Abstract

Selective killing of tumor cells is an important goal for cancer therapeutics. The tumor suppressor transcription factor p53 is absent or mutated in more than 50% of human tumors. Thus, determining approaches that use p53 status to regulate therapy may be an important strategy for attaining cancer selectivity. We have shown previously that a designed transcriptional repressor, K2–5F, strongly and selectively reduces the expression of its target gene MDR1. In this study, we exploited p53 status and the strong repressor activity of K2–5F to establish a system for preferential killing of p53-negative cells. In this system, the expression of K2–5F is induced by p53 in normal cells, and the K2–5F repressor then inhibits the expression of herpes simplex virus thymidine kinase (HSV-TK) driven by an MDR1 minipromoter. In p53-deficient cells, little K2–5F is expressed, and thus HSV-TK is expressed, allowing the cells to be killed by ganciclovir (GCV).
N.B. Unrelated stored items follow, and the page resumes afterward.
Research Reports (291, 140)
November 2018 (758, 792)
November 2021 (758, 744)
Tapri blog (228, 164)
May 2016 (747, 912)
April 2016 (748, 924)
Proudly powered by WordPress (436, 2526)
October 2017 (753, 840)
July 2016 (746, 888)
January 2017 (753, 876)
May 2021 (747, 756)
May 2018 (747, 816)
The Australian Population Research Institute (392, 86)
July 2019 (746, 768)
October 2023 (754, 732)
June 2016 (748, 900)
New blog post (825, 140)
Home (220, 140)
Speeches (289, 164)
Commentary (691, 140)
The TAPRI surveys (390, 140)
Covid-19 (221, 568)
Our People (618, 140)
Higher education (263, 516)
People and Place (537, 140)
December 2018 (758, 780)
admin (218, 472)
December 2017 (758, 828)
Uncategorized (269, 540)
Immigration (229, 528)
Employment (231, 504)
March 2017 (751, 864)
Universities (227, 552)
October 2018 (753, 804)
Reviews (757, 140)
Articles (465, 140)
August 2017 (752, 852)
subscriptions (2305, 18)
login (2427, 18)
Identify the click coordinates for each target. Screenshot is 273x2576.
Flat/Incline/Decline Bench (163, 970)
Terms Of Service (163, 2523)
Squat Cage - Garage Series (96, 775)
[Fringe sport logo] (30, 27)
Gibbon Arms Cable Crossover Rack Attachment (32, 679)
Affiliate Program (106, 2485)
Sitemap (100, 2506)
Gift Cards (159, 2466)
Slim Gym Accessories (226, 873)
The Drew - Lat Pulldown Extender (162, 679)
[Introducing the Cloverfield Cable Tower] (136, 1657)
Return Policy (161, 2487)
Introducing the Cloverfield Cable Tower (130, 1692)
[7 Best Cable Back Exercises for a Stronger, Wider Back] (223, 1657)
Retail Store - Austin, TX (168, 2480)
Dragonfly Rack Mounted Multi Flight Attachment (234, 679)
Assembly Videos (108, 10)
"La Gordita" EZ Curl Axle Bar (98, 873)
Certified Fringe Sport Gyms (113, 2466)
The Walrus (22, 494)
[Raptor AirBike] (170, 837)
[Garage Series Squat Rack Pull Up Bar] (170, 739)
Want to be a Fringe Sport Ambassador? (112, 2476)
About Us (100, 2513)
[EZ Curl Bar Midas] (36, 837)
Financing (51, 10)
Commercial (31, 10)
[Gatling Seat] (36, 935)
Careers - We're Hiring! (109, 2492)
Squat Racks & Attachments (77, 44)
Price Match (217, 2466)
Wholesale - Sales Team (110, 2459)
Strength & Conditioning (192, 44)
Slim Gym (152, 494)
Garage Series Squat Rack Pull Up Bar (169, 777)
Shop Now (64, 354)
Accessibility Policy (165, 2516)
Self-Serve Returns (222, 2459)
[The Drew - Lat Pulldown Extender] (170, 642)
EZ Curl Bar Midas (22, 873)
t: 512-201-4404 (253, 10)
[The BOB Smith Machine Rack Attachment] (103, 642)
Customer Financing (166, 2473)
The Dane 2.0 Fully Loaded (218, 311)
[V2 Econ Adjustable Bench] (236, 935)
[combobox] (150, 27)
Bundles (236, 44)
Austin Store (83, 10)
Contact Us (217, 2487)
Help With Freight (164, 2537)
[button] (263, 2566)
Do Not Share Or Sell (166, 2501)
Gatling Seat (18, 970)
K2–5F induced by exogenous p53 dramatically reduced the expression of HSV-TK in human embryonic kidney 293 cells, and it subsequently increased cell survival in response to GCV. To further evaluate this approach in a uniform genetic background, we developed Saos-2 cells stably expressing physiological levels of p53 and paired them with wild-type p53-negative Saos-2 cells. Stable expression of moderate levels of p53 in Saos-2 cells was able to induce the expression of K2–5F and reduce HSV-TK expression and resulted in a modest but distinct protection from GCV toxicity. Thus, this system may be suitable for further development as an approach to selective cancer therapy.